- Challenge:
Reproduce all of the items below word for word, leaving out the pictures.

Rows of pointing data

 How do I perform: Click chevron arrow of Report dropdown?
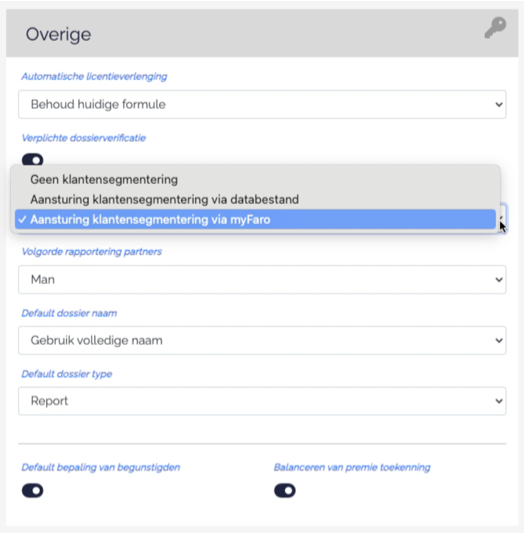pyautogui.click(x=499, y=401)
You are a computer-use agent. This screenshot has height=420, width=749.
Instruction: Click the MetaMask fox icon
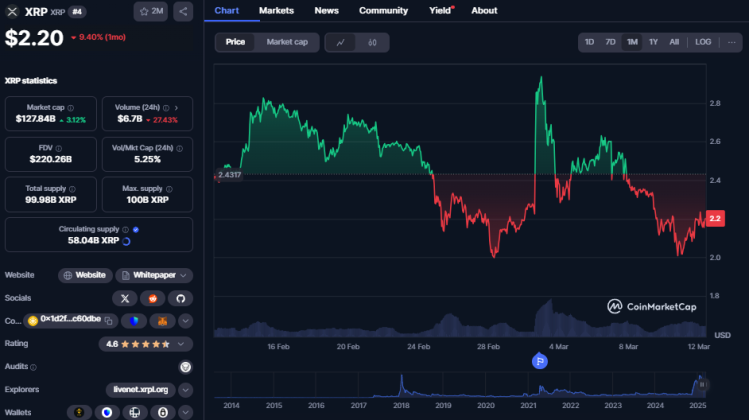tap(162, 321)
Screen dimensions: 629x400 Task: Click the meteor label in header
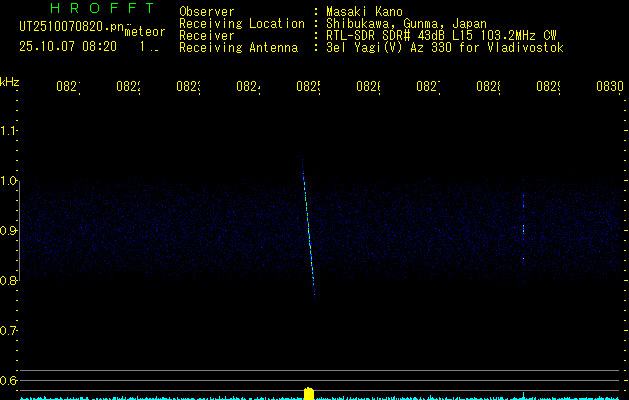tap(144, 32)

- Exercise response:
 How do I perform: Click chevron arrow of Report dropdown?
pyautogui.click(x=499, y=401)
You are a computer-use agent. This screenshot has height=420, width=749.
Instruction: Click the MetaMask fox icon
tap(162, 321)
Screen dimensions: 629x400 Task: Click the meteor label in header
tap(144, 32)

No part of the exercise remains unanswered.